* Task details *
Take the lines below beginning at the line that has "This screenshot has width=1568, height=497." and stopping after the line that has "Task: Click the 102 - 108 hips cell", and print them exactly as they are, with no other lines.
Start of Available data
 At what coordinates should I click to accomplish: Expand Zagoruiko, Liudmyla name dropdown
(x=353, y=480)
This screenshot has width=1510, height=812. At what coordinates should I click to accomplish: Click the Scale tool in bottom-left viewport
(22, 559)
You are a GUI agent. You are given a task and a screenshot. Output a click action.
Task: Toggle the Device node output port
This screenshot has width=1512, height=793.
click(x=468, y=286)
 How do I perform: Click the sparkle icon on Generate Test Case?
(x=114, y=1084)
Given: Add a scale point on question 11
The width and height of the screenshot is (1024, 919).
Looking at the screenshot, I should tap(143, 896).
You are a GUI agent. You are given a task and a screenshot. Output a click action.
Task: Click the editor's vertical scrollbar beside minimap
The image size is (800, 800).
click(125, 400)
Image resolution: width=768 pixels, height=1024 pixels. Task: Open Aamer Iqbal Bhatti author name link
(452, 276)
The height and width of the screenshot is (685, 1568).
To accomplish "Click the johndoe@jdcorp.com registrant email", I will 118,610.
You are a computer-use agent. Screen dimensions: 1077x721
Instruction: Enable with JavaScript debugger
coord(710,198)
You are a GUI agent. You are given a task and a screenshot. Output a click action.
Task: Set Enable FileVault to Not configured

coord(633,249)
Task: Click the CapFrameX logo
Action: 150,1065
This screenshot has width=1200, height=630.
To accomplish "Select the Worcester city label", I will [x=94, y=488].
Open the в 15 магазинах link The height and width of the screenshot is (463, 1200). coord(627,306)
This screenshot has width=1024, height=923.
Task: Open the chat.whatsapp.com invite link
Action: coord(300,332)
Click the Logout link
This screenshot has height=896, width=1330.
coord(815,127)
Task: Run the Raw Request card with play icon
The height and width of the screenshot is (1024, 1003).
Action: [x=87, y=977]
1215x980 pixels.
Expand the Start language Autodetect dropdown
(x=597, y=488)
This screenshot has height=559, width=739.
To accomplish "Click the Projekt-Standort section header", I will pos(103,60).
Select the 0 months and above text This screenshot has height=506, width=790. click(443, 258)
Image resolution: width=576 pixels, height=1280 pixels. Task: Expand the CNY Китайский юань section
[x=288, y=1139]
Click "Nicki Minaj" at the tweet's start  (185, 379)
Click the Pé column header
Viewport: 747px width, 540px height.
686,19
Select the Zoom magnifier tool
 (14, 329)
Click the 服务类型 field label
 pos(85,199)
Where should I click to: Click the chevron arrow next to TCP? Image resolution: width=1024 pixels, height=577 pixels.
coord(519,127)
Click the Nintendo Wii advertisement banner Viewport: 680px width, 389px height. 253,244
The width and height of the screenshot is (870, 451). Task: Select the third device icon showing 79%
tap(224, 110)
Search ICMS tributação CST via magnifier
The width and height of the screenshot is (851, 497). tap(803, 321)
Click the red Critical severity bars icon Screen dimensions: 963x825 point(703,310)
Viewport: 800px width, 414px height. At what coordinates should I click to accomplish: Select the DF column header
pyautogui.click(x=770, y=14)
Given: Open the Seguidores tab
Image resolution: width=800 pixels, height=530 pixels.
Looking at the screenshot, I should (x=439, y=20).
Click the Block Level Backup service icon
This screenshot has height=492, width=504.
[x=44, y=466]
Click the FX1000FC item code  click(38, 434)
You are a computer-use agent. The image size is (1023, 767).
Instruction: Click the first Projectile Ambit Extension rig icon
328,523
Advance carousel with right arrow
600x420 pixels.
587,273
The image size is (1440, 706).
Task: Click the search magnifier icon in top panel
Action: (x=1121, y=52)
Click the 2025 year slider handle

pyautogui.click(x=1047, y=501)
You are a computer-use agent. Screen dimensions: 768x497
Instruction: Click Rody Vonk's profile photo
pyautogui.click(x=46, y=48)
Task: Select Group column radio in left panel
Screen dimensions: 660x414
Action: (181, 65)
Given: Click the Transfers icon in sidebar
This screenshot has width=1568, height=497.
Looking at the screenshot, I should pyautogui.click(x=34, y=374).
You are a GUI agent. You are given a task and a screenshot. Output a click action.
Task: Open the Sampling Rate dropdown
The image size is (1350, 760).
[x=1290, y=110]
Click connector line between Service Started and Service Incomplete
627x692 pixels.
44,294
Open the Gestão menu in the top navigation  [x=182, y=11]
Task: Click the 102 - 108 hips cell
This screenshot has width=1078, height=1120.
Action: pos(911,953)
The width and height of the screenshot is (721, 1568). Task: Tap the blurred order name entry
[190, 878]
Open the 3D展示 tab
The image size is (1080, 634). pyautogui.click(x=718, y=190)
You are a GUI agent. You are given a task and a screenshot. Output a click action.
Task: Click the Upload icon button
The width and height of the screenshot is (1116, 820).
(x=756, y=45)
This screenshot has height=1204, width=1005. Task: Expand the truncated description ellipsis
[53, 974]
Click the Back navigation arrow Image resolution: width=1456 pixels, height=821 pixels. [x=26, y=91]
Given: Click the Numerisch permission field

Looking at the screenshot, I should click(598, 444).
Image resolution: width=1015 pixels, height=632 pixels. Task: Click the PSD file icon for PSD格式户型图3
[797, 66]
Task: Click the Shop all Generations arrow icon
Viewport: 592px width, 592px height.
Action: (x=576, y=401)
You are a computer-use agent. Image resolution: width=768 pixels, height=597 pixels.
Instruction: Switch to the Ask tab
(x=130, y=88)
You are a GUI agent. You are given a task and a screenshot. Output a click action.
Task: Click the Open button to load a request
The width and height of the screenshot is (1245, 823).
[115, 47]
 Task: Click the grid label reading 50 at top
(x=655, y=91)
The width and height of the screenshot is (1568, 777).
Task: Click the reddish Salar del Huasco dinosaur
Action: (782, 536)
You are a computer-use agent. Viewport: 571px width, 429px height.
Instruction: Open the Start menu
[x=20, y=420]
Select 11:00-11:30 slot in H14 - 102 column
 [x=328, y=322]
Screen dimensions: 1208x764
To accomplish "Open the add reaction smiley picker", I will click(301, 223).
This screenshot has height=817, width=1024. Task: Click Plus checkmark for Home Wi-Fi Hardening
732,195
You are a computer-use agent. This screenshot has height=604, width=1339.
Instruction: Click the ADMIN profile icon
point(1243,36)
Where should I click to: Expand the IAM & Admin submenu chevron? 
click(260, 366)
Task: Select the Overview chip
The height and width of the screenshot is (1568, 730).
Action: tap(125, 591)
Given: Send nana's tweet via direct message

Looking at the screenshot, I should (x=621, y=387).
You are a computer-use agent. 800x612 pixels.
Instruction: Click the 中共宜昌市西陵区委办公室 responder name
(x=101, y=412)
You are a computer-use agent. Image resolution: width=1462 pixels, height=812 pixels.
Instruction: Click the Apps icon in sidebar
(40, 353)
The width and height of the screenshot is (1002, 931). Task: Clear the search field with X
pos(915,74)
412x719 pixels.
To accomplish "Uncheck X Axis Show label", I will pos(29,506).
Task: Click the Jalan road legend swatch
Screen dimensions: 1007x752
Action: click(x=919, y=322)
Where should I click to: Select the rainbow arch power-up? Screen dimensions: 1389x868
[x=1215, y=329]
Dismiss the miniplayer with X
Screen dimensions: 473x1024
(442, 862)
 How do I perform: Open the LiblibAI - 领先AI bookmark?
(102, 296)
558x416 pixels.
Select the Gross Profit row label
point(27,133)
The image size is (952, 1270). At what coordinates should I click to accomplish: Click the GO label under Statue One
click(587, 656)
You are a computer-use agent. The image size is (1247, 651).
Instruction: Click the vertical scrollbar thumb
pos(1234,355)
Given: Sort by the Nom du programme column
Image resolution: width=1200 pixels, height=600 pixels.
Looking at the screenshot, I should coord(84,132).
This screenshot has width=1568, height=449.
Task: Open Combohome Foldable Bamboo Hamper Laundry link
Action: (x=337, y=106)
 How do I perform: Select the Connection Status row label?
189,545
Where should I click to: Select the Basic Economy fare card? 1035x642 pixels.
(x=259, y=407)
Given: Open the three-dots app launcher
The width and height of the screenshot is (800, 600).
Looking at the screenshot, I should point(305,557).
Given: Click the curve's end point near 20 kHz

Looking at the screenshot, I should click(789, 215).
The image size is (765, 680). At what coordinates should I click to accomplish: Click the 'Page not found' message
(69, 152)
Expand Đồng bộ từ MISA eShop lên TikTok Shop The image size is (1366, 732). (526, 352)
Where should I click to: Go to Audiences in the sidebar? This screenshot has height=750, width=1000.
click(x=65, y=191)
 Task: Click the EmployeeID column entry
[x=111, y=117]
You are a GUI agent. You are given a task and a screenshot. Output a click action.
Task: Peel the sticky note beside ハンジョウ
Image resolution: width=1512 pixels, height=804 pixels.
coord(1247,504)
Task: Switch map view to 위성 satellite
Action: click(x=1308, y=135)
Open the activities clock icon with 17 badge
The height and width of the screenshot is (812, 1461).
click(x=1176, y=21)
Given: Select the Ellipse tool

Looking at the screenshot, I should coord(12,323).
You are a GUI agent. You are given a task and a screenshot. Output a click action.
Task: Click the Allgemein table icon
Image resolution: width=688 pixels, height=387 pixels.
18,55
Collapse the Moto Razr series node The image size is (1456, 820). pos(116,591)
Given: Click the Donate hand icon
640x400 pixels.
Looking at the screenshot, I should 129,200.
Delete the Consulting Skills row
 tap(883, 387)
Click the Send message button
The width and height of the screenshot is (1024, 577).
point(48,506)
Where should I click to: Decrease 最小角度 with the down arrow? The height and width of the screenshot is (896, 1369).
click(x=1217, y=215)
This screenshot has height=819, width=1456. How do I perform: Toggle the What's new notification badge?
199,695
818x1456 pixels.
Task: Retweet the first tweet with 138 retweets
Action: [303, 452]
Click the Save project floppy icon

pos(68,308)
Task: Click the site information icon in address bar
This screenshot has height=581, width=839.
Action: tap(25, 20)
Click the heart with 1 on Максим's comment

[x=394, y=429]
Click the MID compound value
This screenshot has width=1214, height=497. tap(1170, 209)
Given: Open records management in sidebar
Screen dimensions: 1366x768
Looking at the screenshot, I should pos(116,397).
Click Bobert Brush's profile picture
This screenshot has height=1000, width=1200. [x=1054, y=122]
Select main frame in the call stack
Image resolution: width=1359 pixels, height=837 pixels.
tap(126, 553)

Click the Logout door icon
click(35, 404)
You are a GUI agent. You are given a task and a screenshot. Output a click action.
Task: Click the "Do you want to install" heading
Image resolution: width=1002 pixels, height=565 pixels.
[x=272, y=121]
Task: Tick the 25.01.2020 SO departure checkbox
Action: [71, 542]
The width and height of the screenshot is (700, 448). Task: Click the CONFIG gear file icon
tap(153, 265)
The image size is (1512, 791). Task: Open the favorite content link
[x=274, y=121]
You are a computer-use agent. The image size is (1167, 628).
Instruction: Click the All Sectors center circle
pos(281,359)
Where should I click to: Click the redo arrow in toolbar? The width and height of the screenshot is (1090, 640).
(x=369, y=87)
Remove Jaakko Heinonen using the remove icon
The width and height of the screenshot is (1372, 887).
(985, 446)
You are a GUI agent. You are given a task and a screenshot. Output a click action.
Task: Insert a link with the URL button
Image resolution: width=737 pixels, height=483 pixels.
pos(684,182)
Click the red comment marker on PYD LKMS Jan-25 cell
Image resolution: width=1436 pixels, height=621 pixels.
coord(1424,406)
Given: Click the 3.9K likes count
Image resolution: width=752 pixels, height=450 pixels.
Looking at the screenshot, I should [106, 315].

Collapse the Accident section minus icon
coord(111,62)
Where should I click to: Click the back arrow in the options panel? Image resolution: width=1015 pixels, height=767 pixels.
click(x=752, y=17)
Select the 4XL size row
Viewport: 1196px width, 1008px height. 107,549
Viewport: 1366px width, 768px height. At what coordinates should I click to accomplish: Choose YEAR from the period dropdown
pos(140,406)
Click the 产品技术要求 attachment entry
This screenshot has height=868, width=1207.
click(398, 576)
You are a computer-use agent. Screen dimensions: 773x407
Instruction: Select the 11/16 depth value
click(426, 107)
End of Available data
* Your solution *
This screenshot has width=1568, height=497.
Looking at the screenshot, I should pyautogui.click(x=34, y=374).
You are a GUI agent. You are given a task and a screenshot. Output a click action.
Task: Open the Sampling Rate dropdown
The image size is (1350, 760).
[x=1290, y=110]
Click connector line between Service Started and Service Incomplete
627x692 pixels.
44,294
Open the Gestão menu in the top navigation  [x=182, y=11]
Task: Click the 102 - 108 hips cell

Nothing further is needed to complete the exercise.